What needs to be done: Using the records below, output the stretch that opens with the line containing "Place cursor on #include<stdio.h> text" and closes with the line containing "Given: Select the", exactly and including both lines, with nothing more.

Data to process:
BEGIN

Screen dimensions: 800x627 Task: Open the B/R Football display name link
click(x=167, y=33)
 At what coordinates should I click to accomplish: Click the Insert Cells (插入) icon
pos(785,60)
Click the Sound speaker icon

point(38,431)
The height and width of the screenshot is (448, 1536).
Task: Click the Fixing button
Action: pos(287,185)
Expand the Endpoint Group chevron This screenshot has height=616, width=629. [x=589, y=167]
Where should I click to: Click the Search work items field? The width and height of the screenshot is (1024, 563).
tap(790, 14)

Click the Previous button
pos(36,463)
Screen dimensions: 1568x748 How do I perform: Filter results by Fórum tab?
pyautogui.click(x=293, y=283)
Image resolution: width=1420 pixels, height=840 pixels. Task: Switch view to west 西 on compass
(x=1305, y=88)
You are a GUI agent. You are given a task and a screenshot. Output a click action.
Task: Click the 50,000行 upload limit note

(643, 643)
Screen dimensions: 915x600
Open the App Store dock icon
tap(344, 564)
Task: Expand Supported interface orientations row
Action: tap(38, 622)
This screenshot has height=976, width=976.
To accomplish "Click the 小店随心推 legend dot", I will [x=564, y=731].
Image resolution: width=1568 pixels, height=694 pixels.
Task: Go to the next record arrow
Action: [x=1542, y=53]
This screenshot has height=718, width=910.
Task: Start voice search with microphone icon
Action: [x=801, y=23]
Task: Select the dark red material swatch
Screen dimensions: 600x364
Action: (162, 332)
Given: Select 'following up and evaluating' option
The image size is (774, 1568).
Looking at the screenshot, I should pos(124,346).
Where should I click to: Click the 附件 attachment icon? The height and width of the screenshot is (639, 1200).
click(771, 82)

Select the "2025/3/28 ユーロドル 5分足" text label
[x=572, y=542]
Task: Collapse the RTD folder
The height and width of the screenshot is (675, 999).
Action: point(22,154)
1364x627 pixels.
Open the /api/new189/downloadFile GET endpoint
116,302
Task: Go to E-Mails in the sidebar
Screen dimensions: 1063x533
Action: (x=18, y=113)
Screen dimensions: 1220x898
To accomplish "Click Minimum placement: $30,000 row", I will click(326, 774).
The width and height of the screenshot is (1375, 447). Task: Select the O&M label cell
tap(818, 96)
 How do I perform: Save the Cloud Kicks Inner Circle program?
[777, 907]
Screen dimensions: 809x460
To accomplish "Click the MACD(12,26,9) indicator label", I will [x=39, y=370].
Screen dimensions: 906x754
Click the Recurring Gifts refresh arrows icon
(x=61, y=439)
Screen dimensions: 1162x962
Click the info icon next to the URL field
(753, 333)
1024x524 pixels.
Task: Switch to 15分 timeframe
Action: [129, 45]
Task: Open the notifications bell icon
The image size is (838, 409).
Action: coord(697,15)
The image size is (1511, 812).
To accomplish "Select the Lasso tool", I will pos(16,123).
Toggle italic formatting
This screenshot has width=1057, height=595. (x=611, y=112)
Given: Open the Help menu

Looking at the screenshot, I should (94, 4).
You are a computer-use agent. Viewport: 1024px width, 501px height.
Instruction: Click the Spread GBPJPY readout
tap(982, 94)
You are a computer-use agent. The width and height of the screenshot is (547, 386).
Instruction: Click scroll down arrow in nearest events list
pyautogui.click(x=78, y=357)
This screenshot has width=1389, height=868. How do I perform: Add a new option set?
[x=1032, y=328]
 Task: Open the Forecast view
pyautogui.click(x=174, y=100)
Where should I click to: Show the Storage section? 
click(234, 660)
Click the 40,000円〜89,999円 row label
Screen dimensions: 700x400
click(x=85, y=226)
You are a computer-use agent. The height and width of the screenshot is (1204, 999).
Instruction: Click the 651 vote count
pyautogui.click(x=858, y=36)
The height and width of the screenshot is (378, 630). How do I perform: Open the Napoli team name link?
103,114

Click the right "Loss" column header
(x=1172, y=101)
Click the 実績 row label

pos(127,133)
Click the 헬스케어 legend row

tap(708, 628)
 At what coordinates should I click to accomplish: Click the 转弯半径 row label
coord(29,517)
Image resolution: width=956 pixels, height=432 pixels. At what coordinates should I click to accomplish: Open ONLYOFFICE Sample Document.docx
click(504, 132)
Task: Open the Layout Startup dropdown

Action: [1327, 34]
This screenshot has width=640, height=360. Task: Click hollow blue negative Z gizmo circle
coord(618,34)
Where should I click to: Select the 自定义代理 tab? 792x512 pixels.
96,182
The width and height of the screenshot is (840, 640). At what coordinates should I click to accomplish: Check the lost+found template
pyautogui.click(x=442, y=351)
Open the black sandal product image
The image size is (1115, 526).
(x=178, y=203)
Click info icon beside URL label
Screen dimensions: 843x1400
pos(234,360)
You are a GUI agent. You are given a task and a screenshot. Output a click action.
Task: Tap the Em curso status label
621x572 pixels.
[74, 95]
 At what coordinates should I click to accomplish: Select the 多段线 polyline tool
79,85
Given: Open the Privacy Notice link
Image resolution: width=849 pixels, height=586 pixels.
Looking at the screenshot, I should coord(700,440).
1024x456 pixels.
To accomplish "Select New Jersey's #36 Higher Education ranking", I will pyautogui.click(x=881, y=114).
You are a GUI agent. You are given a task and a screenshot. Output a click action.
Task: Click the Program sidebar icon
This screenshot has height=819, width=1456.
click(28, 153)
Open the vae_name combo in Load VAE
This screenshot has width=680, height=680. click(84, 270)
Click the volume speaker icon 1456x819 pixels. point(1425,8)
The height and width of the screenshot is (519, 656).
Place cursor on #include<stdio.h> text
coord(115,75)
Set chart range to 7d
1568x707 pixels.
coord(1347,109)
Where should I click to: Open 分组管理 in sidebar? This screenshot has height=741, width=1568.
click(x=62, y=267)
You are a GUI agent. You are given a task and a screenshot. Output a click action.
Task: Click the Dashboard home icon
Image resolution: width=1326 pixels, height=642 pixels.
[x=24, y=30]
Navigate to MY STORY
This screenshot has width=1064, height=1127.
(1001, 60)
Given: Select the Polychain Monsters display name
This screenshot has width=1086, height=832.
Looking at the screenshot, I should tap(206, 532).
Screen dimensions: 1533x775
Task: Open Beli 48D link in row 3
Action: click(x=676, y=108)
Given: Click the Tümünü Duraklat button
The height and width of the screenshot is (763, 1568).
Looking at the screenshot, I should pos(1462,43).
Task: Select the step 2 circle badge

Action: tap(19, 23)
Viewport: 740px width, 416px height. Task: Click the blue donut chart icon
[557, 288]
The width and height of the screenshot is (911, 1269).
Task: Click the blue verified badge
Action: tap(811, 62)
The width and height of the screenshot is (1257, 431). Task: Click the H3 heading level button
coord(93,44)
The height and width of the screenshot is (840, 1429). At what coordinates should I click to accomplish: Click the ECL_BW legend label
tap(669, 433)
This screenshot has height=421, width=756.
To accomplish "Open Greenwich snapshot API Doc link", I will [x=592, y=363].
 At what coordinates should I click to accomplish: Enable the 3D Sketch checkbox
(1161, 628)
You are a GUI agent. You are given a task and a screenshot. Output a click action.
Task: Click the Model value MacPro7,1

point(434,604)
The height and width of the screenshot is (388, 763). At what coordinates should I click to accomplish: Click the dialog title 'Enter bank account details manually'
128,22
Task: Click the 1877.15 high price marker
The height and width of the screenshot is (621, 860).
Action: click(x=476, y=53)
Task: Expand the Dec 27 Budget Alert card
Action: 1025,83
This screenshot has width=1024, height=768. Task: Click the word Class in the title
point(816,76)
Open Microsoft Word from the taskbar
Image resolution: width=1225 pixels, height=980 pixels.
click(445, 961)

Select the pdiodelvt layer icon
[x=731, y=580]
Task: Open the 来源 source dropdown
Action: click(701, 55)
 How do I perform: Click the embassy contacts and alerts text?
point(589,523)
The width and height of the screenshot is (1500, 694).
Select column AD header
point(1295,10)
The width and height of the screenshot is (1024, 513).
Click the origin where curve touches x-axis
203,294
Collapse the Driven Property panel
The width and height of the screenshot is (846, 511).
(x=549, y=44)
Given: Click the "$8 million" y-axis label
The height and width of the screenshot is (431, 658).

END

Your response:
Place cursor on #include<stdio.h> text
coord(115,75)
Set chart range to 7d
1568x707 pixels.
coord(1347,109)
Where should I click to: Open 分组管理 in sidebar? This screenshot has height=741, width=1568.
click(x=62, y=267)
You are a GUI agent. You are given a task and a screenshot. Output a click action.
Task: Click the Dashboard home icon
Image resolution: width=1326 pixels, height=642 pixels.
[x=24, y=30]
Navigate to MY STORY
This screenshot has width=1064, height=1127.
(1001, 60)
Given: Select the Polychain Monsters display name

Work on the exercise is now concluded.